Joe Strauss was the ideal baseball beat writer

Alan Truex

When asked what I enjoyed most about covering baseball for a living, I say it’s the fascinating people I met along the way, players, managers and most of all, the beat reporters who covered the other teams.  On Sunday we lost one of the best, Joe Strauss, to leukemia at 54.

For much of the time I covered the Astros, Joe was reporting on the Atlanta Braves, who at the time – 1990s — were the most successful team in the sport.  Many sports writers in his position would have been smug and off-putting, but Joe was anything but.  He loved to talk baseball with just about anyone and was as good at it as anybody I knew.

While I enjoyed every minute I was around Joe, I really did not know him as well as some of our colleagues, many of whom worked with him after he left the Atlanta Journal-Constitution for the Baltimore Sun and then for the St. Louis Post-Dispatch.

Ken Rosenthal of FOX Sports, in Baltimore, is at his best in a column he wrote about Joe.  Click here for “Joe Strauss Left a Legacy for All Young Beat Writers to Embrace.”

Rosenthal suggests that Joe’s death metaphorically represents the dying of a breed: the “classic newspaper beat man.  . . . fiercely independent, beholden only to his readers . . .  the type of reporter who slowly is disappearing from the media landscape . . .  (who) had a question for everything.”

Richard Justice, with MLB.com, correctly observes that Joe “was tough, cynical and fearless,” yet “gained the trust of those he covered.”

Rosenthal writes about Cardinals superstar Albert Pujols, known in their clubhouse as “El Hombre,” referring to Joe as El Diablo, “The Devil.” 

They often bantered, sometimes amicably, sometimes not.  But when he heard that Strauss had perished, Pujols, who now plays in LA, tweeted: “Joe, I was blessed to play under your watch.”

Cardinals second baseman Matt Carpenter tweeted about Joe’s “persistence and passion that were always on display in his work.”

Players and managers had deep respect for Joe because of his knowledge of the game, his integrity and, most of all, his willingness to show up in the clubhouse the same day that one of his self-described “rip jobs” appeared in print.

Longtime ball writer Bernie Miklasz wrote in his blog: “Joe Strauss was absolutely the best I’ve ever seen at operating inside a baseball clubhouse.”  Miklasz, who worked in St.

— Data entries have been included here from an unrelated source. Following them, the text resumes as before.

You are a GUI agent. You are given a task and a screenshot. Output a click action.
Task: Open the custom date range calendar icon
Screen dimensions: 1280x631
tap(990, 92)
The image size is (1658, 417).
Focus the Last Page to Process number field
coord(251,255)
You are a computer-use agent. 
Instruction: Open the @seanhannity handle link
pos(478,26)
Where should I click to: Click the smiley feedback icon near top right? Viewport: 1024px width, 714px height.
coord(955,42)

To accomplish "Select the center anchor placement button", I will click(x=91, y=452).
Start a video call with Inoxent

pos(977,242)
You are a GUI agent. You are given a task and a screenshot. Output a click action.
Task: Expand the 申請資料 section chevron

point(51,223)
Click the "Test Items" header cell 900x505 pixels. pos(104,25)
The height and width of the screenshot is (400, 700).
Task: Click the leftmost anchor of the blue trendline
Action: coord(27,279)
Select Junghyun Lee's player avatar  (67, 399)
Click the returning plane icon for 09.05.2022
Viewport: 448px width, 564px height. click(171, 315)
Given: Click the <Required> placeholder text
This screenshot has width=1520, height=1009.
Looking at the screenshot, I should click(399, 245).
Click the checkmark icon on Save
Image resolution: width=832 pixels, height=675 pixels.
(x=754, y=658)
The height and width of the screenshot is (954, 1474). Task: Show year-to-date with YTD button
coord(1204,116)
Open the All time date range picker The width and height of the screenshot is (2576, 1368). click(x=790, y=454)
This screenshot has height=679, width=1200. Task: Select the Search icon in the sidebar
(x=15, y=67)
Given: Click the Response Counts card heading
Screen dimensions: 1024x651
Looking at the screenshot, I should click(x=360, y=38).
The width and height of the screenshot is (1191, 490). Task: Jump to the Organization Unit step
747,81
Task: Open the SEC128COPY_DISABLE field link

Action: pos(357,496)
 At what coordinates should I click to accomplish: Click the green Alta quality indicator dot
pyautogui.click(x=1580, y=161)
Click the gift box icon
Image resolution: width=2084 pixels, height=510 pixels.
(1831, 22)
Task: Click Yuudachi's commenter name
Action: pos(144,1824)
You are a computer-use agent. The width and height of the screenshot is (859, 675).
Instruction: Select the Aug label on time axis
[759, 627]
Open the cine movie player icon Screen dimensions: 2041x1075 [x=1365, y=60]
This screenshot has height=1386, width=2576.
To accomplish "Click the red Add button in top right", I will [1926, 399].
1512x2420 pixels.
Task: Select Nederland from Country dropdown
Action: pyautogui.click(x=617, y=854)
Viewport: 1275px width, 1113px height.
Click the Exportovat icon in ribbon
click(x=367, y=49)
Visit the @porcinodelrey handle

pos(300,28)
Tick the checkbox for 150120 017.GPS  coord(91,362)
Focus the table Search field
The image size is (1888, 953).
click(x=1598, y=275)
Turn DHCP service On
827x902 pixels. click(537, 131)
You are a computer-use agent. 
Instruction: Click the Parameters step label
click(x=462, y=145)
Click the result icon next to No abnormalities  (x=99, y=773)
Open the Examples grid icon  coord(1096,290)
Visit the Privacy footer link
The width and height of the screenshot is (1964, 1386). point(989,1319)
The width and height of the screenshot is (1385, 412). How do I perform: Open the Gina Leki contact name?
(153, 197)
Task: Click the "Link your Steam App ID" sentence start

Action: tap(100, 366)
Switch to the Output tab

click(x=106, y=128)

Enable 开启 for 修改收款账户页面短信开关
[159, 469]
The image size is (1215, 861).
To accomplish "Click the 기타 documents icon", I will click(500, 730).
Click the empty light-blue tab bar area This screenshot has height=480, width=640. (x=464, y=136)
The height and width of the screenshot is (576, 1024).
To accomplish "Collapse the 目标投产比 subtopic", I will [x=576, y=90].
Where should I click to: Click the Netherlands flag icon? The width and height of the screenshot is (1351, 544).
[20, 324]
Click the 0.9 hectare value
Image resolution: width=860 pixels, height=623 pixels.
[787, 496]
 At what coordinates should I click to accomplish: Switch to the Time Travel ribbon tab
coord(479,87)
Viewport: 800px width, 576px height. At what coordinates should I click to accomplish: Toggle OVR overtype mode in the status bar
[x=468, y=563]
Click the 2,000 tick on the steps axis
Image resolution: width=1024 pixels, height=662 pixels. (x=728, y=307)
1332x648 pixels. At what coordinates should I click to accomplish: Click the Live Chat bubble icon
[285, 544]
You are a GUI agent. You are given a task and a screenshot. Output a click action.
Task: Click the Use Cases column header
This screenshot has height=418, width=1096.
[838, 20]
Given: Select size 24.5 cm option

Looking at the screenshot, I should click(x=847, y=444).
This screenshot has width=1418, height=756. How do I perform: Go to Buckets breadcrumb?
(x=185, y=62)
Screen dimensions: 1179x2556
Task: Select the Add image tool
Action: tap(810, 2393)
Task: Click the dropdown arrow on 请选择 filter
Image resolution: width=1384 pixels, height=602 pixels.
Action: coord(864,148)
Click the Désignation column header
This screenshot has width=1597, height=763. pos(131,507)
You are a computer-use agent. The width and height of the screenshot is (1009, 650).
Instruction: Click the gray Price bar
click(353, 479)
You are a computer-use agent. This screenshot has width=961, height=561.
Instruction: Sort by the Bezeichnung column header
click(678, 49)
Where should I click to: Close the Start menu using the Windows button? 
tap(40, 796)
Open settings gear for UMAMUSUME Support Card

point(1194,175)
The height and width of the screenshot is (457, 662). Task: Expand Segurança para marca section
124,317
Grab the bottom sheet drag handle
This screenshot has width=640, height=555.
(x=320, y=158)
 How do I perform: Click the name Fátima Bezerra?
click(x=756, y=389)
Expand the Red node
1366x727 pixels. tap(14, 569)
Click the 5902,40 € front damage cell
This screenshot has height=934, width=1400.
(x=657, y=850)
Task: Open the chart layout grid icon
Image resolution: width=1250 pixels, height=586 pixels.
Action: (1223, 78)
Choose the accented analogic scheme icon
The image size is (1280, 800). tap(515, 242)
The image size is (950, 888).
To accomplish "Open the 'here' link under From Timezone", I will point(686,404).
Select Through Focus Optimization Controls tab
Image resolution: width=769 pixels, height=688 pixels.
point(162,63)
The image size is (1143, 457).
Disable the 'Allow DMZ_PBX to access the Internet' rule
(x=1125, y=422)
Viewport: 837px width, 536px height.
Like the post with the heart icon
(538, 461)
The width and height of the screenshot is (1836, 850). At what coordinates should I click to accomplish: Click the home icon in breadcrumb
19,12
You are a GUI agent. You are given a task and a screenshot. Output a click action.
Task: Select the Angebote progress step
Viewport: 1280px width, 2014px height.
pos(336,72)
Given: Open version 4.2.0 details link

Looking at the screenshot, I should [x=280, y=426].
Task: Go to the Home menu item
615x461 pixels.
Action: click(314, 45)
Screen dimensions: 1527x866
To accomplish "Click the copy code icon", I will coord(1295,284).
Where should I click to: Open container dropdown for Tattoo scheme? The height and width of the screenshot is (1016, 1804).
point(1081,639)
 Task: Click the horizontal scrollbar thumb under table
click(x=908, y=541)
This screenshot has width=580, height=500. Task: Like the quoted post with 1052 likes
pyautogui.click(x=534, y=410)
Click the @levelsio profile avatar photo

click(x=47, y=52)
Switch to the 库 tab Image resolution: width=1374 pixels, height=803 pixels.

Louis with Joe, descried him as “circling like a shark” from one player to the next, “and it made them uncomfortable.”

One reason Joe was so knowledgeable and was granted such access is that, if I’m not mistaken, he had played college baseball.  He knew the nuts-and-bolts of the game in a way only a good, experienced ballplayer could know it.  The players sensed that Joe had a better understanding of their jobs than the rest of us did, so they were more eager to talk to him.

Without necessarily trying to do so, Joe created dissension on the teams he covered.  He would ask questions the players or manager didn’t want to hear.  Why isn’t someone playing, why is a reliever in disfavor?  He had such credibility that no one could question the merit of his questions.

Rosenthal quotes Tony La Russa, the Cardinals’ manager some of the years Joe was covering them: “He made it more difficult for our club, whether it was the culture or the actual playing of the game.”

I thought Joe knew the game of baseball as well as any of the best on the beat, an elite group that would include my Facebook friends Murray Chass, Hal McCoy and Hal Bodley as well as the greatly missed Neil Hohlfeld of Houston and Frank Hyland of Atlanta.  These are men who I believe would be better general managers than some who occupy that position in the major leagues.

Rosenthal sees hope for the torch of Joe’s generation passing into worthy hands.  He cites Andy McCullough, soon to be of the LA Times, Derrick Gould (Post-Dispatch), Evan Drellich (Houston Chronicle).  I would add the Chronicle’s Jesus Ortiz, who shares the baseball beat with Drellich.

But the question is not whether a new generation of writers has the skills and passion of its predecessors.  The question is what and where will be their platform.  The most exciting – and productive — time to be a sportswriter is when you’re working, with and against, talented peers who are given the time and the travel opportunities to cover the beat as it should be covered.

Those of us on the baseball beat with newspapers in the 1970s, 80s and 90s felt truly independent.  Rosenthal laments that baseball writers such as himself (also Miklasz and Justice) left a fading newspaper industry. They went on to work for networks such as Fox (Rosenthal) or internet outlets operated by the various sports they’re covering, such as the highly accomplished Justice with MLB.com.

“I pride myself on being independent.” Rosenthal writes, “but the reality is I work for FOX, a partner of MLB, and MLB Network, which is owned by the league. . . .  What Joe practiced was true journalism.”

I hope not, but we may have heard its death knell.